Mobile Learning

What Does Mobile Learning Mean?

Mobile Learners & Tools

A good place to start in any discussion of a topic is to consider your definitions. As I’ve been working on this post, I think I’ve come to the conclusion that it’s more important to center the discussion on mobile learners than it is mobile tools. In other words, I think mobile learning is defined more by the mobility of the learners and the context of learning than it is about the tools those learners are using (see “Mobile Learning”). According to The World Is Open, “With mobile devices, the educational event or activity follows the learner, instead of the learner having to arrive at a designated place in which to acquire it. Access, access, and more access is demanded everywhere one travels” (Bonk, 2010, p. 293). Mobile learners are able to access academic material or complete their coursework as they move through their day: as they wait in line at the DMV, as they sit on a park bench on their lunch break from work, or as they ride on the metro on their way home. Mobile students move across contexts as they study and learn.

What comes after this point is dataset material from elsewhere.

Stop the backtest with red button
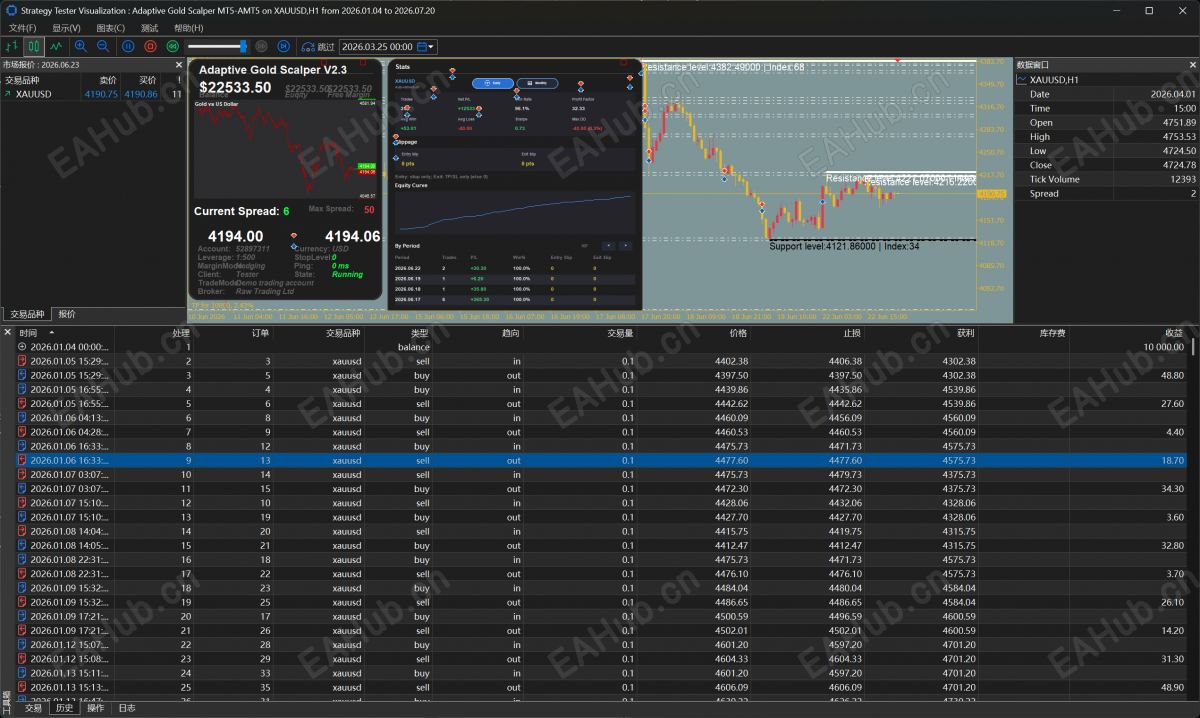This screenshot has height=718, width=1200. coord(150,46)
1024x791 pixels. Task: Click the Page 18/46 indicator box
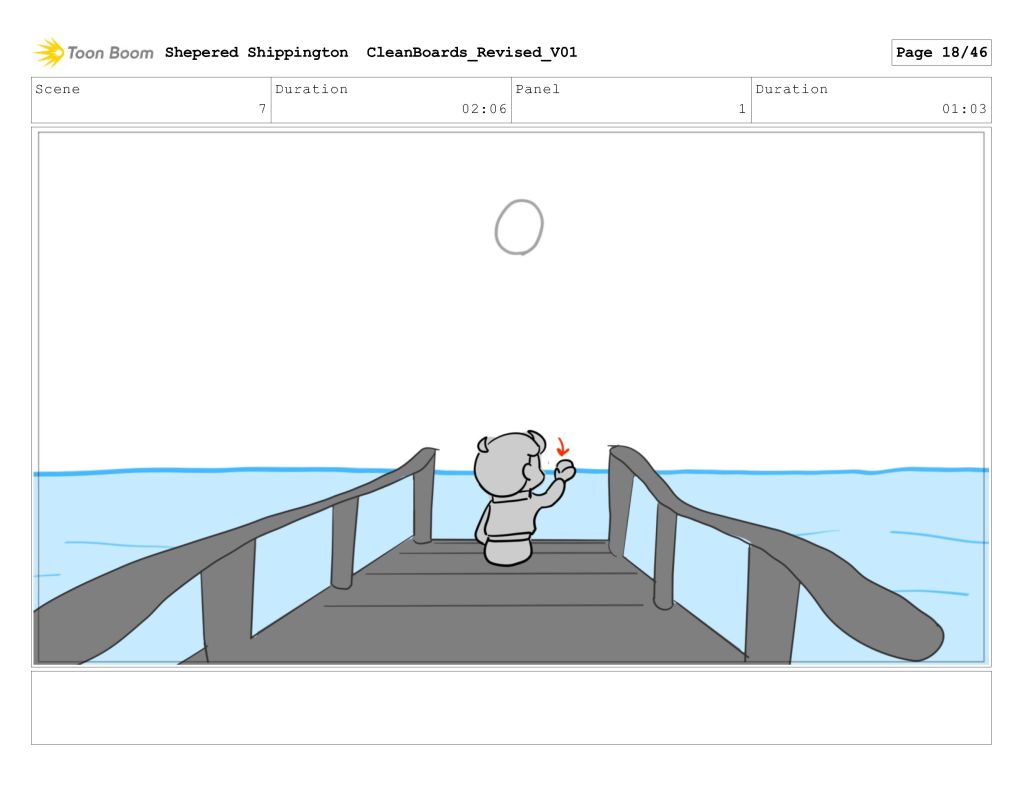point(940,53)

So what tools are “mobile” tools? Because I think that mobile learning can be conceptualized as being more about the mobility of the learner than the tool, I prefer not to include laptops as a “mobile” tool. Laptops are “transportable computers…one moves it from place to place, working at each of those places. But, one doesn’t use a laptop computer while one is moving about” (Norris & Solloway, 2013). In a 2015 Educause study, around 40% of students say they wished their instructors used smartphones or tablets more frequently (Dahlstrom, Brooks, Grajek, S. & Reeves, 2015).  Similarly, the number of students who do access academic resources on mobile devices is quickly rising: in 2013, 67% of students’ tablets and smartphones were used for educational purposes, which is nearly double from the previous year (Chen & deNoyelles, 2013). Clearly, post-secondary students are using their mobile devices (not just transportable laptops) to access academic content, which makes a discussion of mobile learning timely and relevant to higher education.

Context is Critical

According to a blog post exploring mobile learning’s impact on instructional design, “mobile learning assumes that modern learners are continuously in motion, and allows students to learn the right thing, at the right time, in the right place. This immediacy could increase the effectiveness of authentic and situated learning tasks by giving students the ability to approach a topic in real time, as they go about their daily routine” (Remington, 2015). In other words, mobile learning has the potential to adapt to the context of learning.

 

Venn diagram. Social aspect, digital aspect, and learner aspect all intersect in mobile learning, which is at the center.
Source: Koole’s FRAME Model. https://www.jisc.ac.uk/full-guide/mobile-learning. (“Mobile Learning,” 2015).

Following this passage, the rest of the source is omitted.